- Source -
On prétend que, en apprenant sa révocation, Kuehn aurait déclaré
qu'il se vengerait des auteurs de sa disgrâce.
Kuehn est Alsacien et a servi comme sous-officier dans un
régiment de cuirassiers français. Après la guerre, il est rentré
en Alsace.
D'autre part, les renseignemens que nous avons fait prendre nous
permettent d'affirmer que M Kuehn, qui est de Strasbourg, est
entré dans l'administration, il y a deux ans environ, après
avoir produit, à l'appui de sa demande, ses états de service
militaire, établis par le ministère de la guerre et un
certificat d'option sans sa ville natale, en date du 13 mars
1872.
Au point de vue du service militaire, les commissaires spéciaux
et les inspecteurs placés sous leurs ordres sont classés parmi
les non-disponibles. A cet effet, les livrets militaires de ces
employés doivent être envoyés au ministère de la guerre, où se
font les inscriptions nécessaires. Soit qu'il eût perdu son
livret, soit pour tout autre motif, M.Kuehn n'en fit pas la
remise dans les délais qui lui étaient prescrits. Pour cette
raison il fut mis en disponibilité, et depuis ce temps
l'administration a cessé de s'occuper de lui.
Le poste en question est occupé actuellement par M.Fischer.
ancien commissaire adjoint à la gare de l'Est.
Un de nos confrères annonce que M. Kuehn est à Paris; il fait
des démarches pour être réintégré dans l'administration.
Le Gaulois - 23
janvier 1888
LE TRAITRE KUEHN
Plusieurs de nos confrères se sont occupés du cas de
l'inspecteur du service spécial des chemins de fer, Kuehn, au
sujet duquel nous avons publié, avant-hier, des détails des plus
circonstanciés.
Nous avons reçu, hier, d'un de nos amis d'Alsace, la lettre
suivante, mise à la poste de ce côté-ci de la frontière, et pour
cause
Strasbourg, 21 janvier 1888.

- Consigne -
Extrayez intégralement, s'il vous plaît, l'extrait sur Kuehn ci-dessus, sans y changer un seul caractère.

- Données fournies -
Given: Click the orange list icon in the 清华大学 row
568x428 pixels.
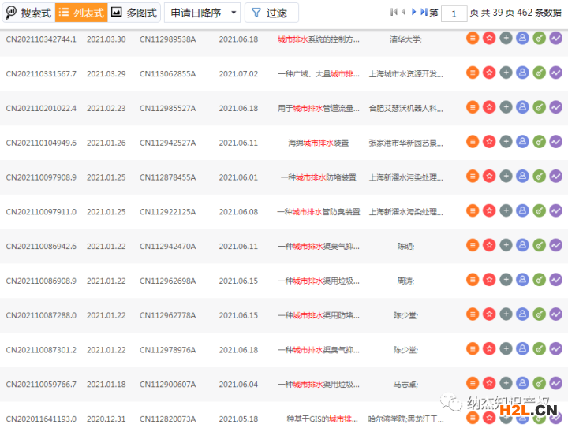Looking at the screenshot, I should (x=473, y=39).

- Résultat -
On prétend que, en apprenant sa révocation, Kuehn aurait déclaré
qu'il se vengerait des auteurs de sa disgrâce.
Kuehn est Alsacien et a servi comme sous-officier dans un
régiment de cuirassiers français. Après la guerre, il est rentré
en Alsace.
D'autre part, les renseignemens que nous avons fait prendre nous
permettent d'affirmer que M Kuehn, qui est de Strasbourg, est
entré dans l'administration, il y a deux ans environ, après
avoir produit, à l'appui de sa demande, ses états de service
militaire, établis par le ministère de la guerre et un
certificat d'option sans sa ville natale, en date du 13 mars
1872.
Au point de vue du service militaire, les commissaires spéciaux
et les inspecteurs placés sous leurs ordres sont classés parmi
les non-disponibles. A cet effet, les livrets militaires de ces
employés doivent être envoyés au ministère de la guerre, où se
font les inscriptions nécessaires. Soit qu'il eût perdu son
livret, soit pour tout autre motif, M.Kuehn n'en fit pas la
remise dans les délais qui lui étaient prescrits. Pour cette
raison il fut mis en disponibilité, et depuis ce temps
l'administration a cessé de s'occuper de lui.
Le poste en question est occupé actuellement par M.Fischer.
ancien commissaire adjoint à la gare de l'Est.
Un de nos confrères annonce que M. Kuehn est à Paris; il fait
des démarches pour être réintégré dans l'administration.
Le Gaulois - 23
janvier 1888
LE TRAITRE KUEHN
Plusieurs de nos confrères se sont occupés du cas de
l'inspecteur du service spécial des chemins de fer, Kuehn, au
sujet duquel nous avons publié, avant-hier, des détails des plus
circonstanciés.
Nous avons reçu, hier, d'un de nos amis d'Alsace, la lettre
suivante, mise à la poste de ce côté-ci de la frontière, et pour
cause
Strasbourg, 21 janvier 1888.